- Opening Delimiter -

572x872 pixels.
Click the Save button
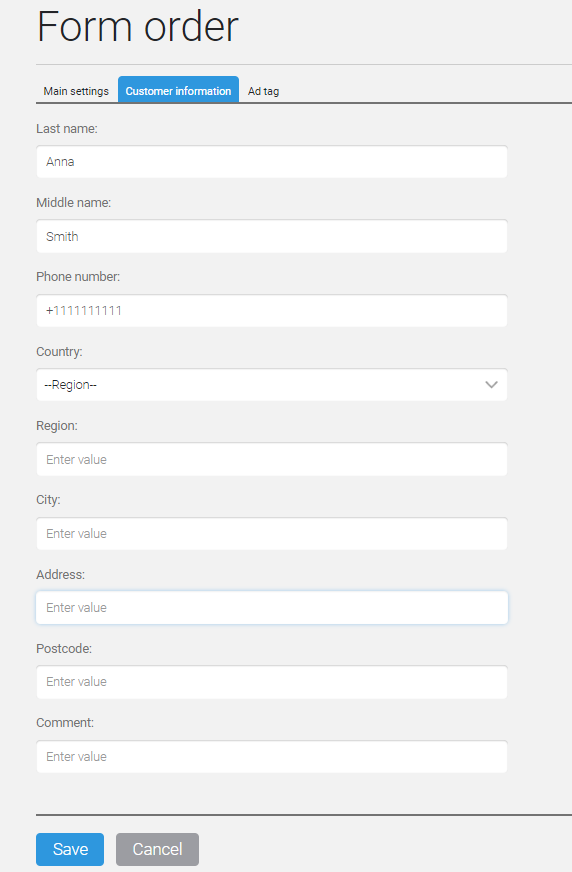[70, 849]
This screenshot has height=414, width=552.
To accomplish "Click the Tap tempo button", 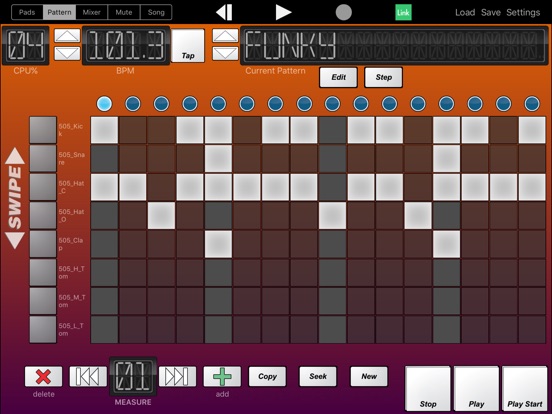I will (x=188, y=46).
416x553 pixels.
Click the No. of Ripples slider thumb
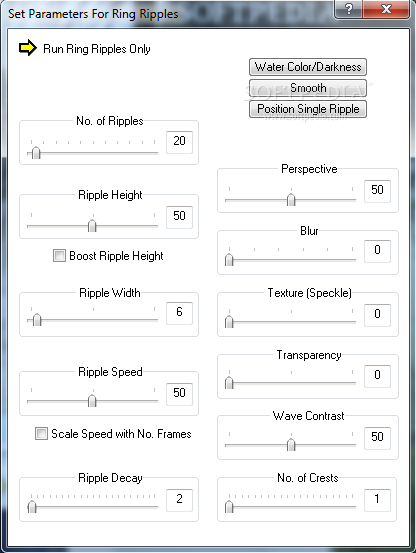36,153
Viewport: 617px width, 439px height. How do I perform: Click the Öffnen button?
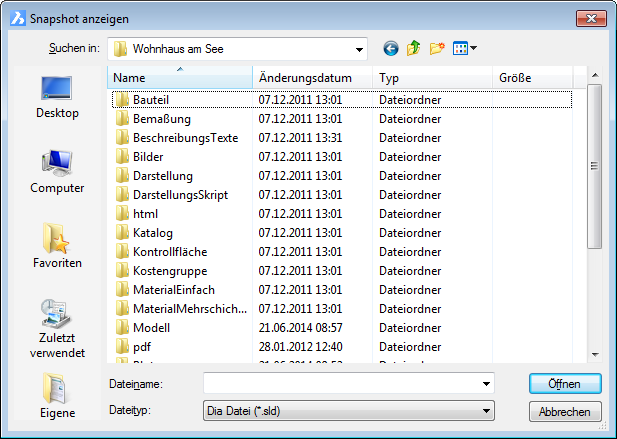pos(565,383)
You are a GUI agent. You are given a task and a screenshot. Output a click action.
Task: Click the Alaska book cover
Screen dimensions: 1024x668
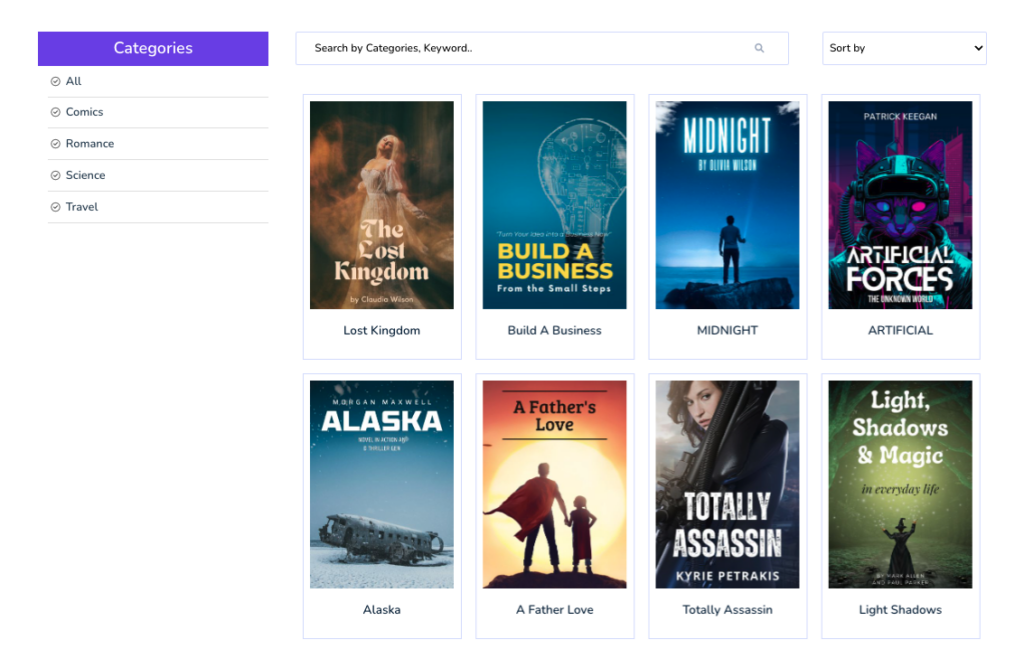coord(381,485)
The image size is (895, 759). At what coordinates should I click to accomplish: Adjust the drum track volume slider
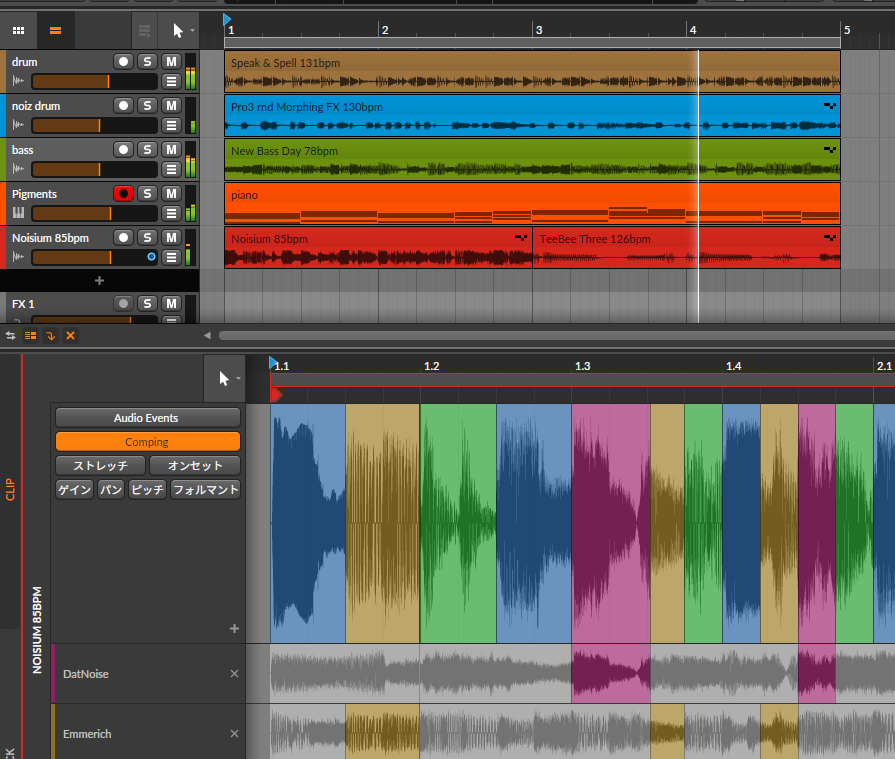click(x=95, y=82)
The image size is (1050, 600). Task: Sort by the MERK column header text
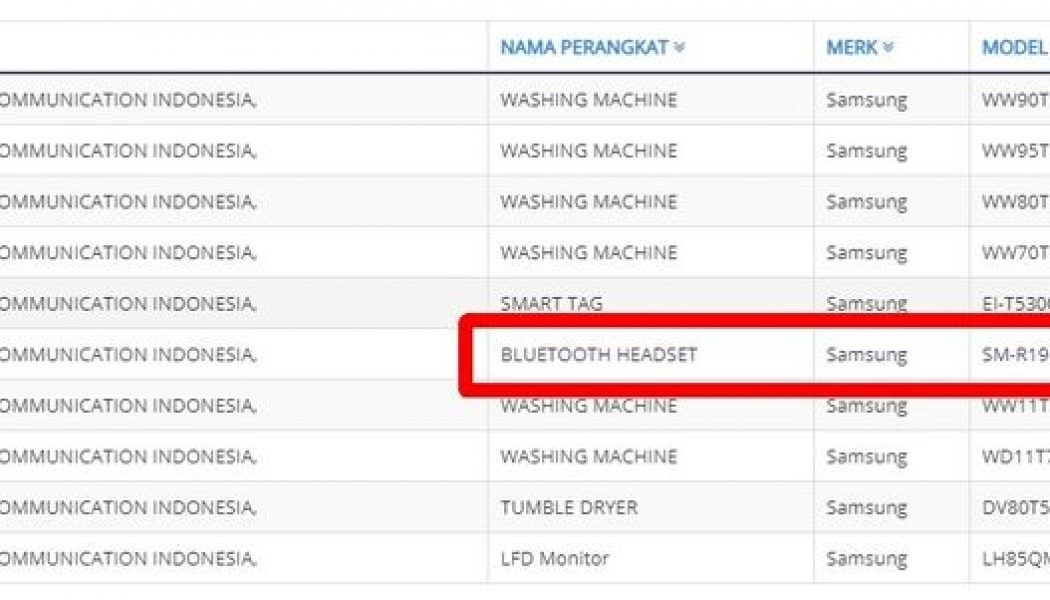852,48
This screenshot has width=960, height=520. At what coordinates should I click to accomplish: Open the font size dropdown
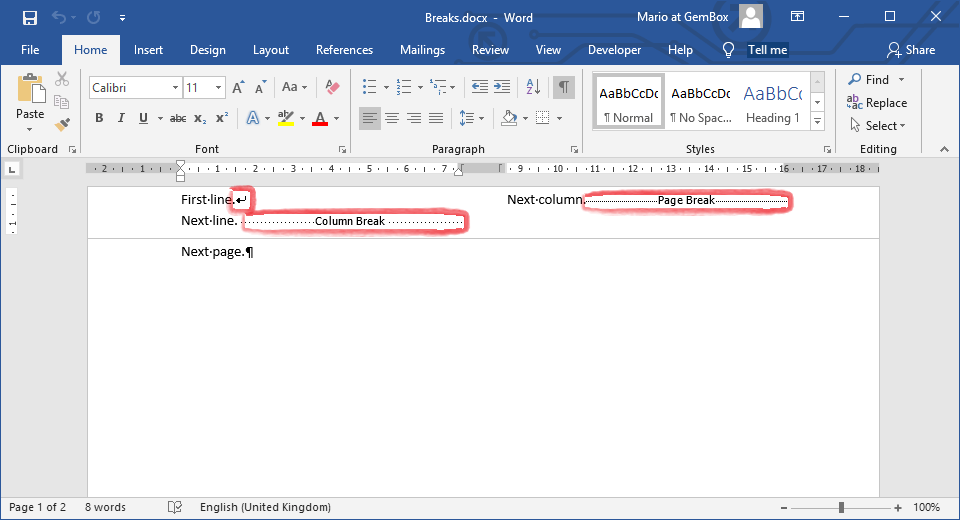pyautogui.click(x=219, y=88)
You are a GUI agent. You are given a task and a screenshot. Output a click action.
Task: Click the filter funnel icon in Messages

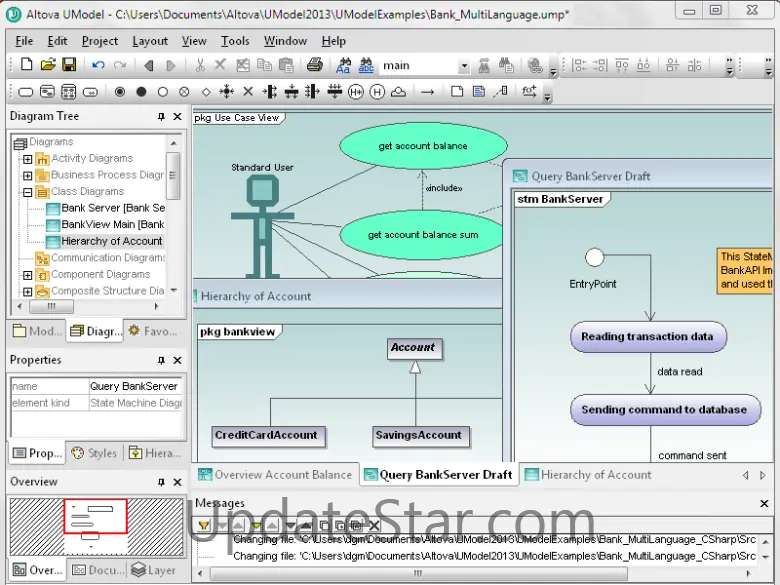click(204, 525)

- Closing Delimiter -

▶ Aim of the task:
In the records above, find the line with "Click the No. of Ripples slider thumb" and the line with "Task: Click the Alaska book cover". Write out exactly those lines and every one between, with no pictures and no other lines.

▶ Solved problem:
Click the No. of Ripples slider thumb
36,153
Viewport: 617px width, 439px height. How do I perform: Click the Öffnen button?
pos(565,383)
You are a GUI agent. You are given a task and a screenshot. Output a click action.
Task: Click the Alaska book cover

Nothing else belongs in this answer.